Output every line of the following data verbatim, omitting the pictures.

• _DATASET_:
════

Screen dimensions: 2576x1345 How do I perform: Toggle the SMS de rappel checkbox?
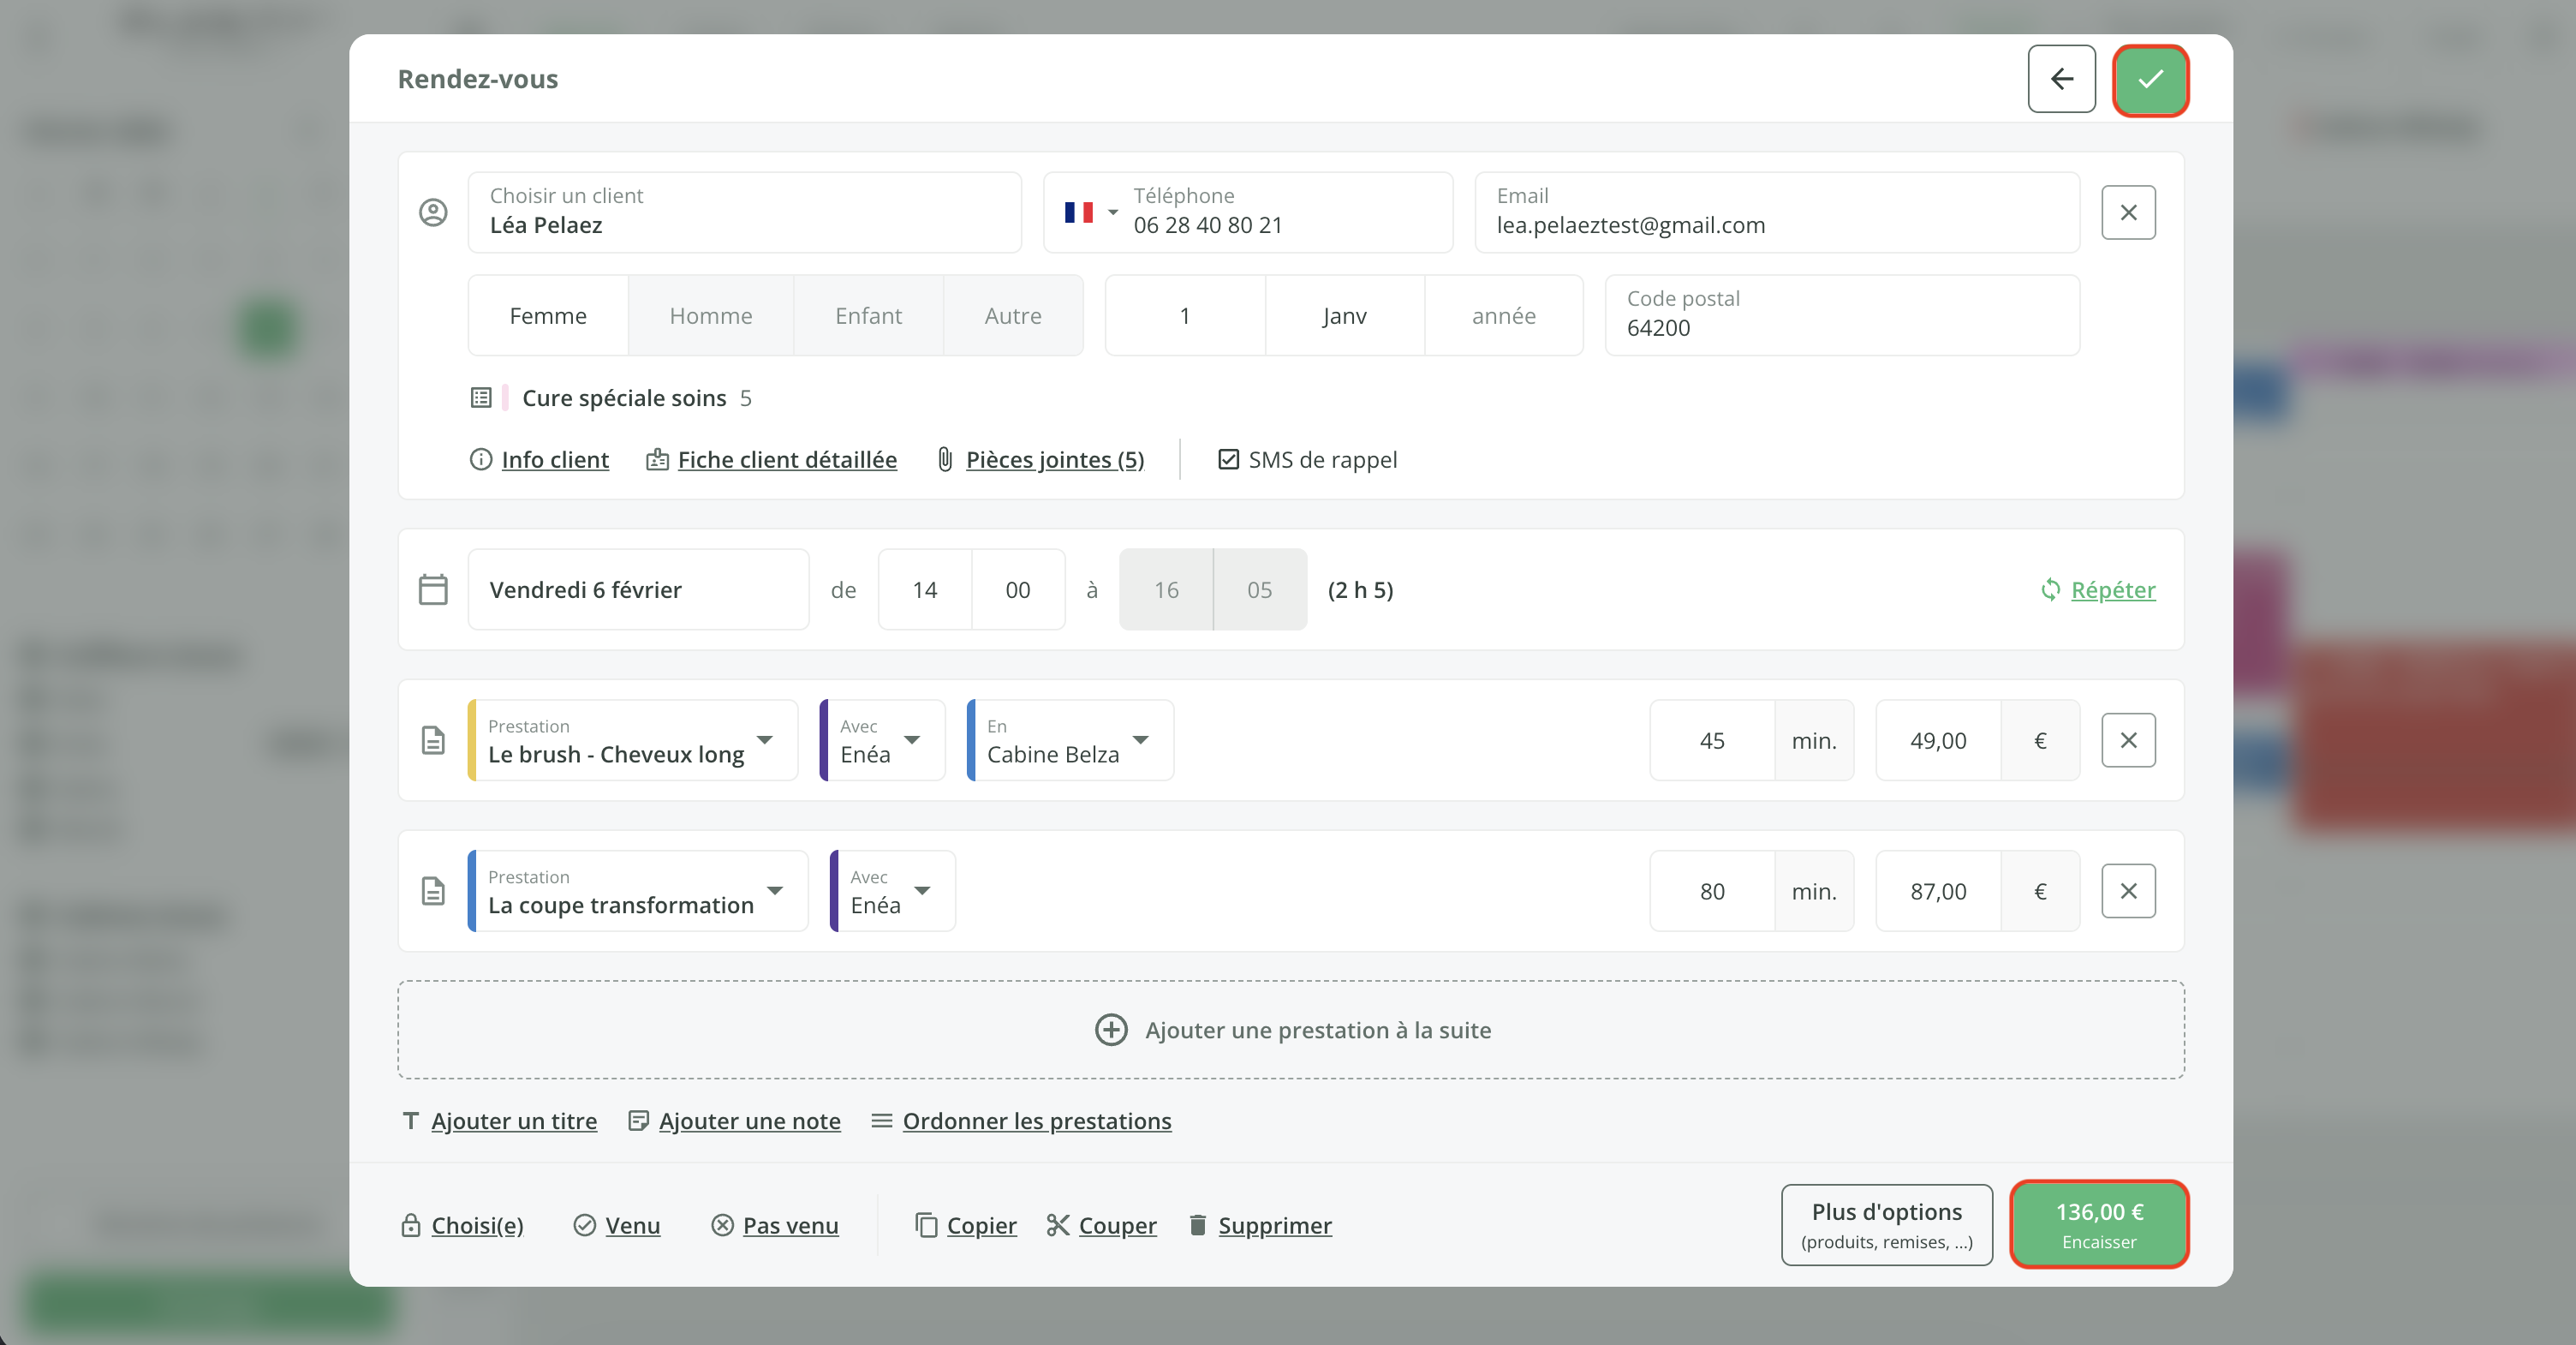[x=1228, y=460]
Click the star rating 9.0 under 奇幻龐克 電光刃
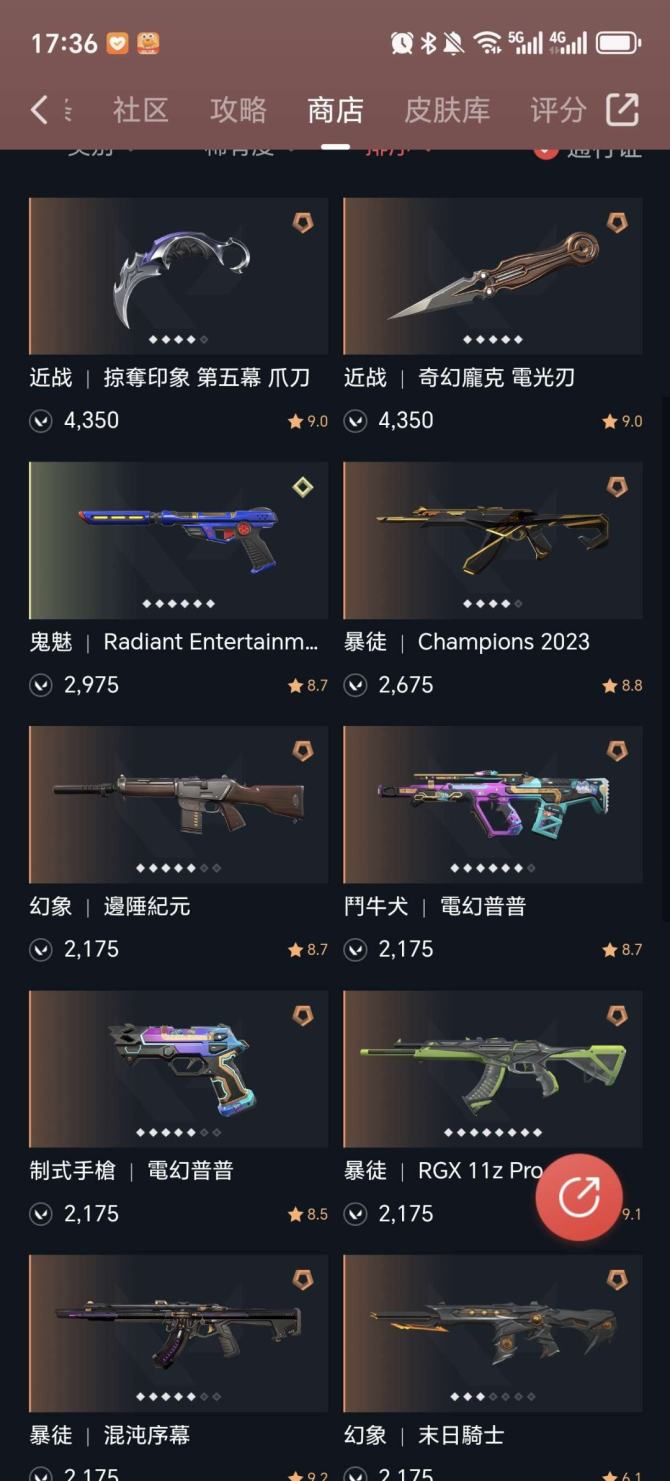Viewport: 670px width, 1481px height. coord(622,422)
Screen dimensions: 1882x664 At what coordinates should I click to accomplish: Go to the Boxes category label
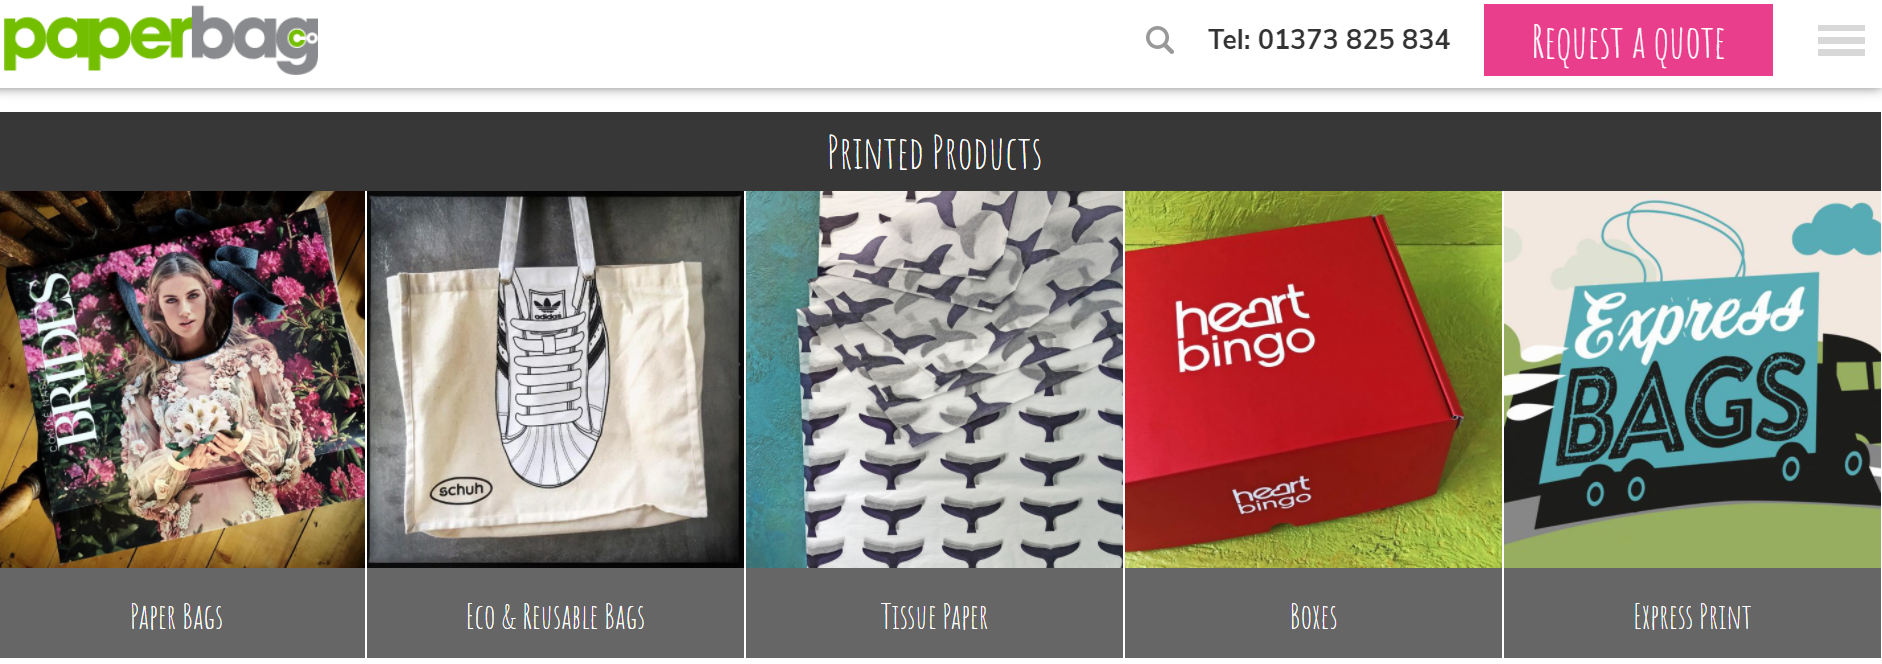(x=1314, y=617)
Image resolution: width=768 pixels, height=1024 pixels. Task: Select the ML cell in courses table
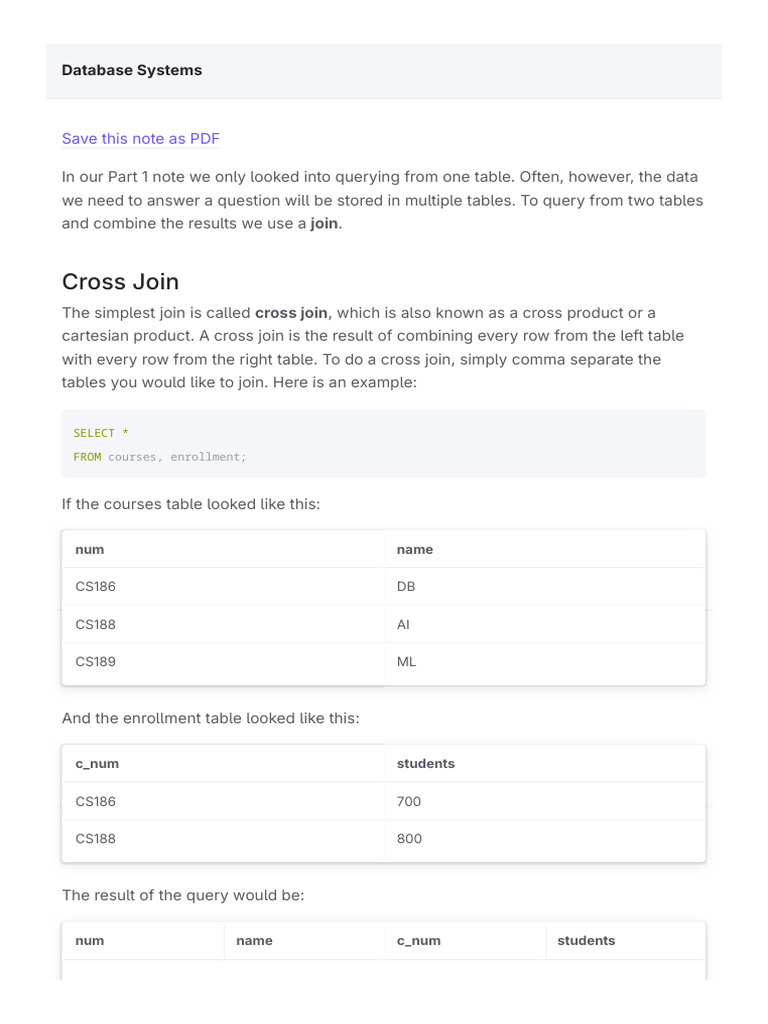[406, 662]

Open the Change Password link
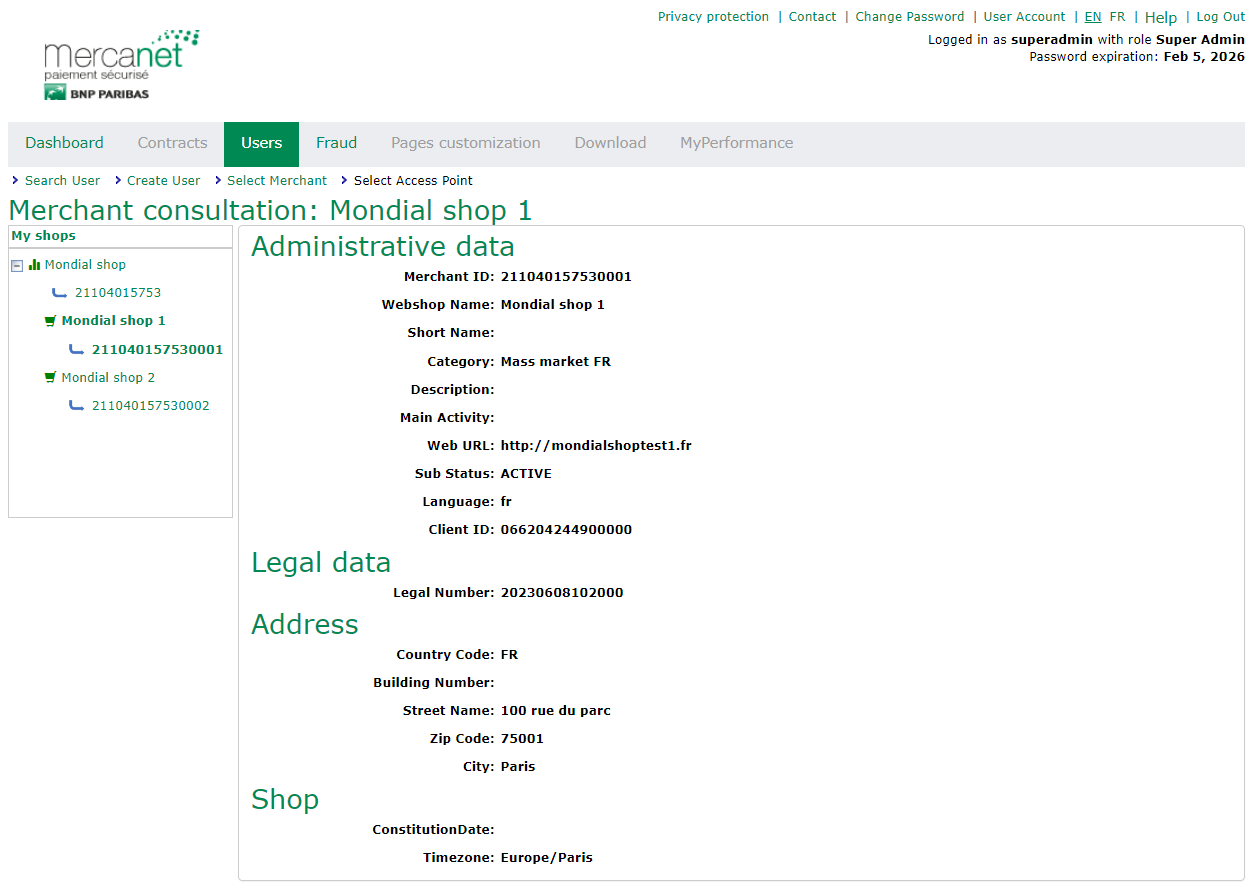pyautogui.click(x=909, y=17)
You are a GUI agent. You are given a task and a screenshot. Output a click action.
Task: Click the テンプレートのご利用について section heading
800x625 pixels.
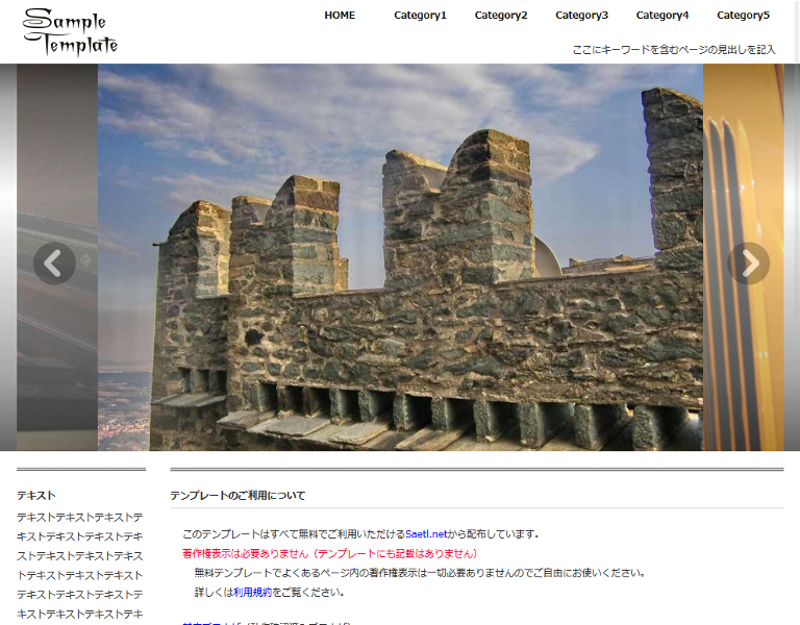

════

• _SOLUTION FOR THIS EXERCISE_:
Screen dimensions: 2576x1345 How do I perform: Toggle the SMS de rappel checkbox?
[x=1228, y=460]
Click the star rating 9.0 under 奇幻龐克 電光刃
Viewport: 670px width, 1481px height. coord(622,422)
Screen dimensions: 1882x664 At what coordinates should I click to accomplish: Go to the Boxes category label
(x=1314, y=617)
Image resolution: width=768 pixels, height=1024 pixels. Task: Select the ML cell in courses table
[406, 662]

Open the Change Password link
pyautogui.click(x=909, y=17)
You are a GUI agent. You are given a task and a screenshot. Output a click action.
Task: Click the テンプレートのご利用について section heading
800x625 pixels.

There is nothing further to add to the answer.